___ Supplied records ___
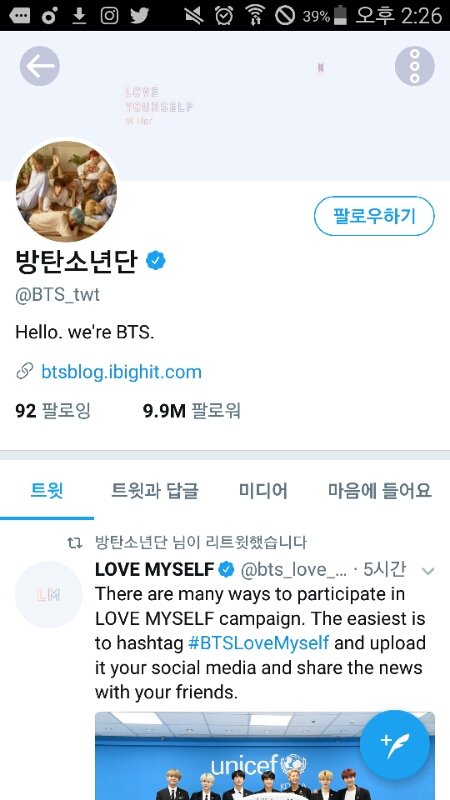
Task: Expand the tweet options chevron
Action: coord(428,571)
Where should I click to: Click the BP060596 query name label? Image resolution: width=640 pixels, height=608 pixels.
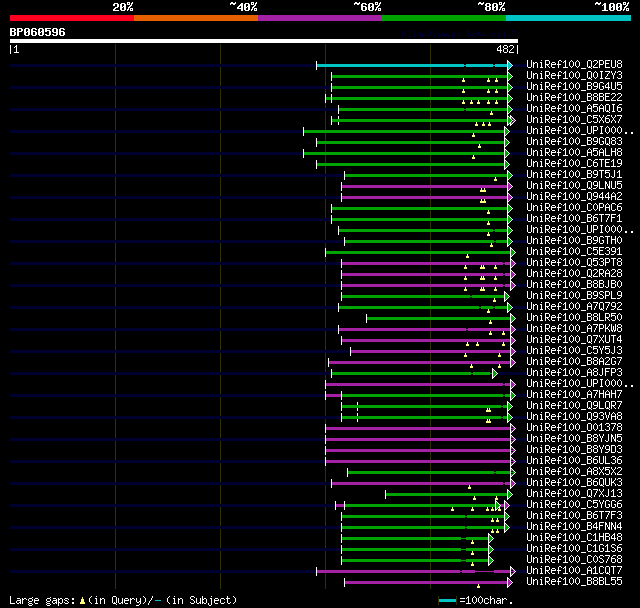click(38, 32)
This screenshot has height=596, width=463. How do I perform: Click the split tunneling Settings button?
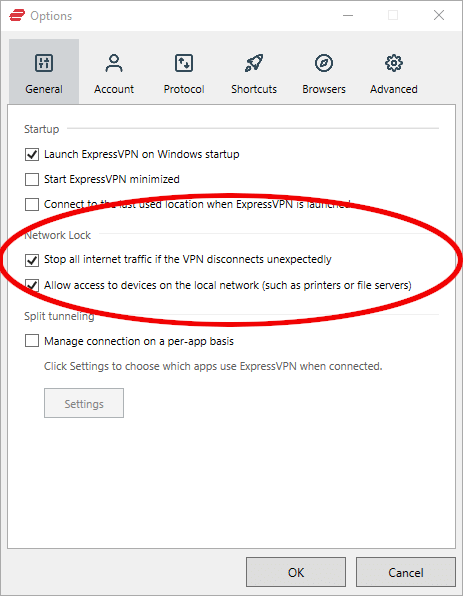[x=84, y=403]
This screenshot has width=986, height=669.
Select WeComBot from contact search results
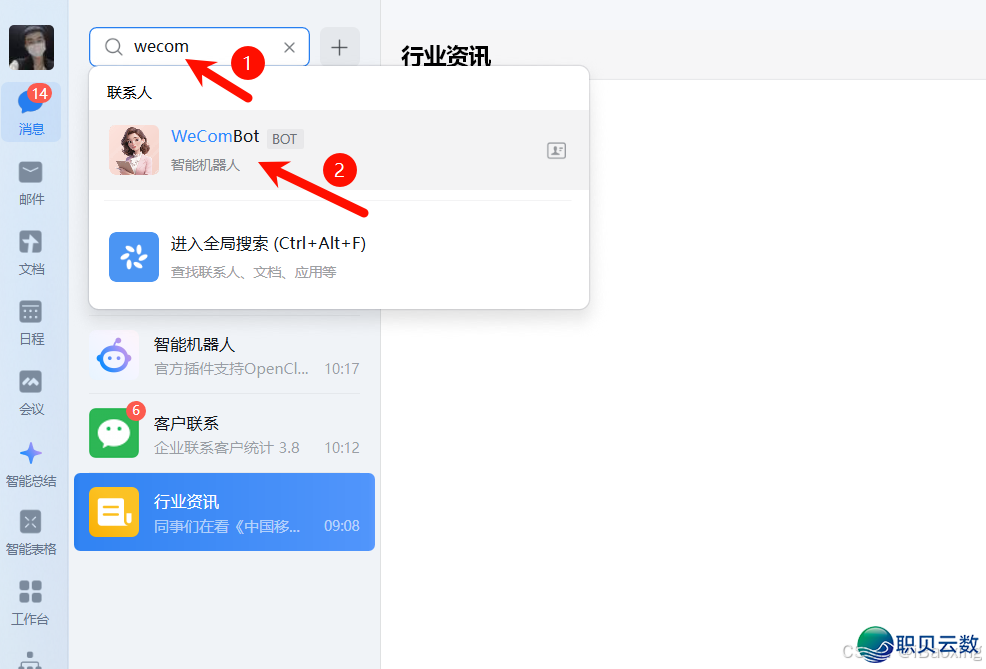tap(214, 150)
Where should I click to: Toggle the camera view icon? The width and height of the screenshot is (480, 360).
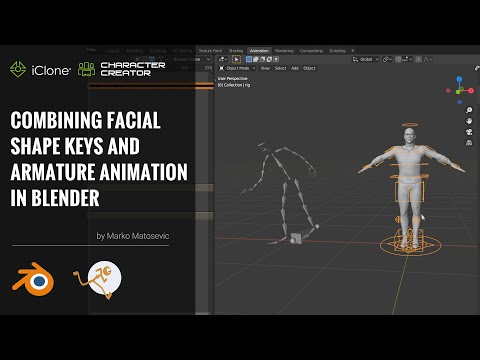(x=469, y=132)
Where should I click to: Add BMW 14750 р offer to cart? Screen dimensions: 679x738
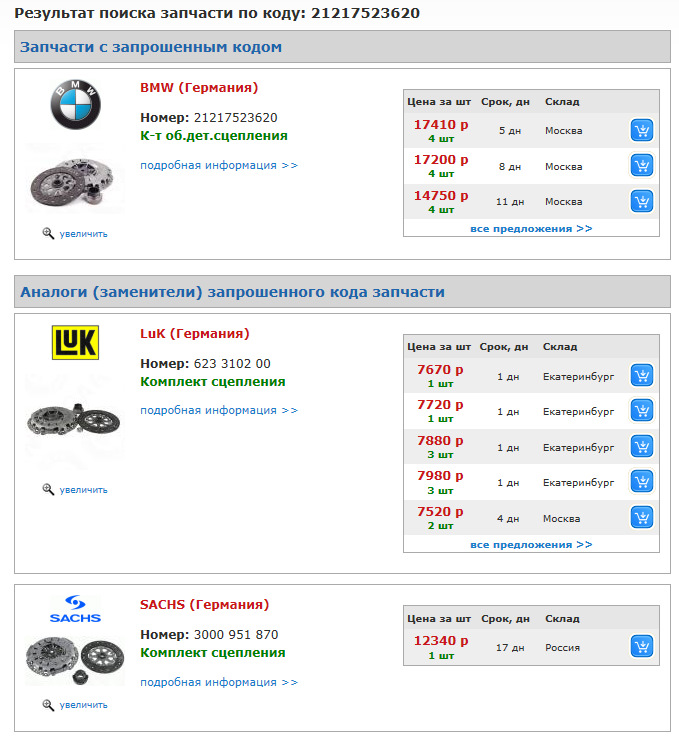pyautogui.click(x=642, y=201)

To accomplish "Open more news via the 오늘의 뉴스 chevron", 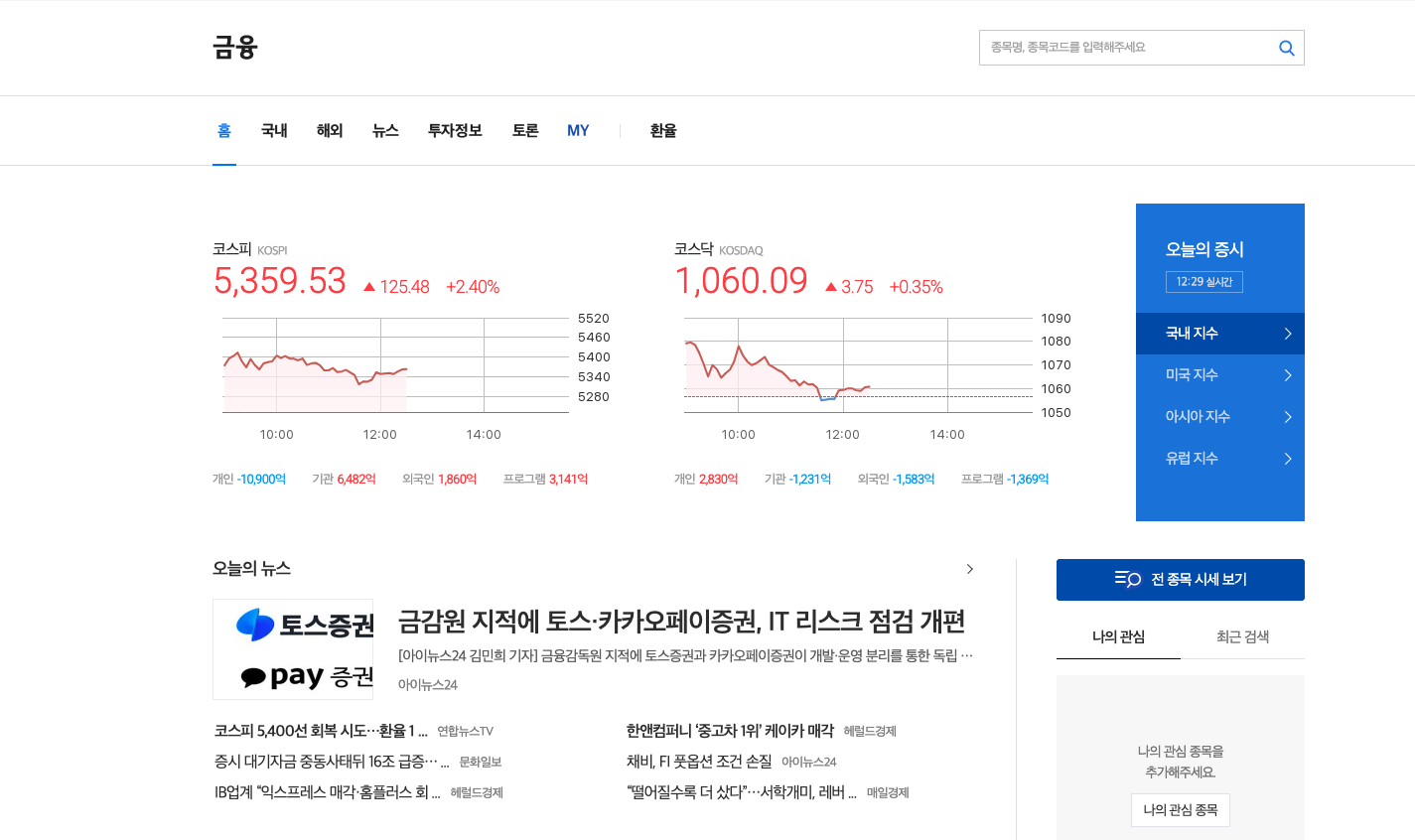I will pos(970,569).
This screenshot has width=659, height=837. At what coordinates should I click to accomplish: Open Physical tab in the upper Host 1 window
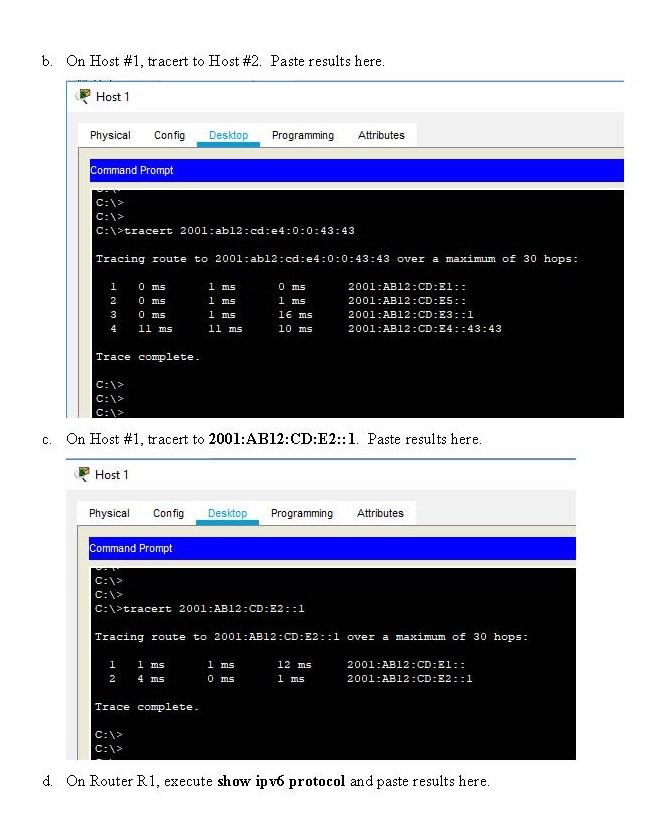[110, 135]
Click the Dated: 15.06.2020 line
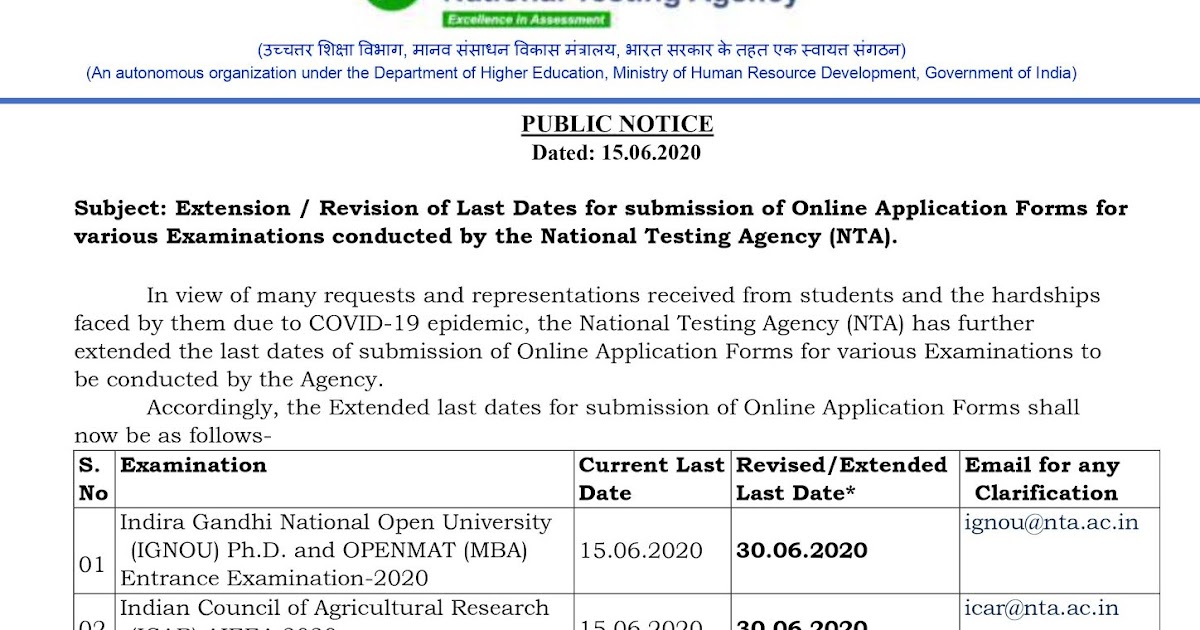Viewport: 1200px width, 630px height. [617, 152]
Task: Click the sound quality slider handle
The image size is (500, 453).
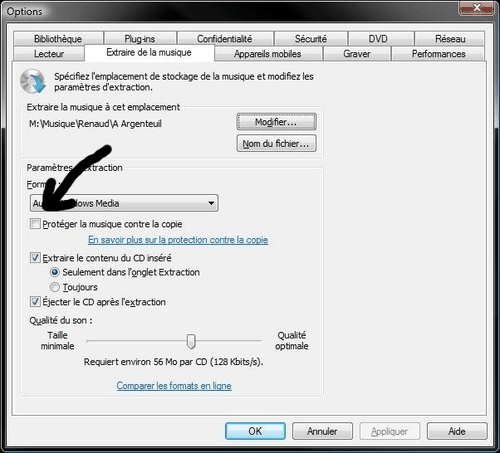Action: pos(191,341)
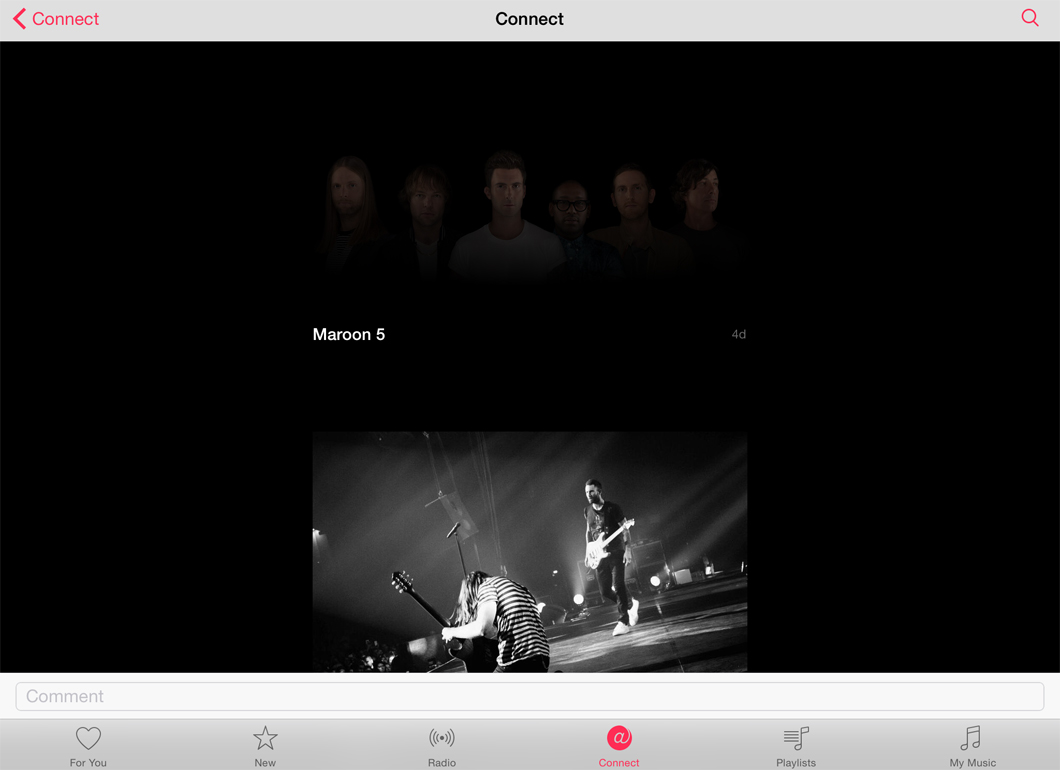This screenshot has width=1060, height=770.
Task: Switch to the For You tab
Action: pyautogui.click(x=88, y=745)
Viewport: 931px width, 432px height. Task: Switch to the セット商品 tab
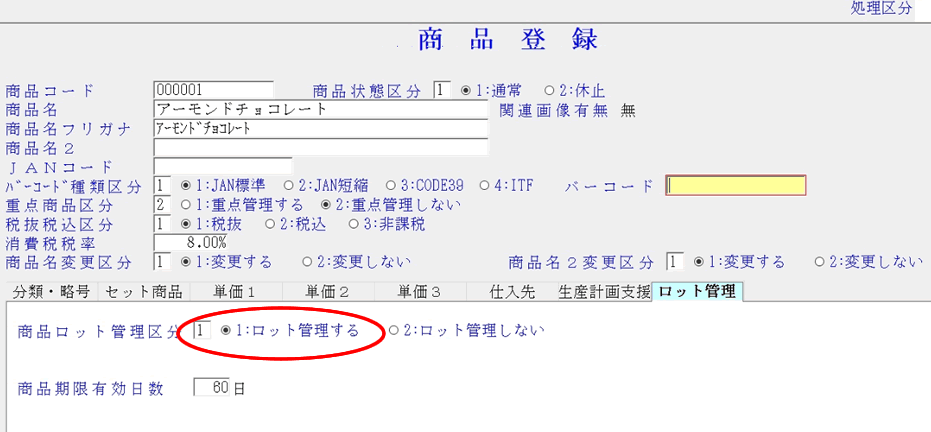pos(143,292)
___
Problem to solve
Repeat only the lines from the one with "This screenshot has width=659, height=837." through the end of the data, both included and exactly as written. Pictures stay out of the copy.

Response
This screenshot has width=659, height=837. At what coordinates should I click to accomplish: Open Physical tab in the upper Host 1 window
[110, 135]
Click the Dated: 15.06.2020 line
Viewport: 1200px width, 630px height. [617, 152]
Task: Click the sound quality slider handle
The image size is (500, 453).
Action: pos(191,341)
This screenshot has width=1060, height=770.
Task: Switch to the For You tab
Action: pyautogui.click(x=88, y=745)
Viewport: 931px width, 432px height. Task: Switch to the セット商品 tab
pos(143,292)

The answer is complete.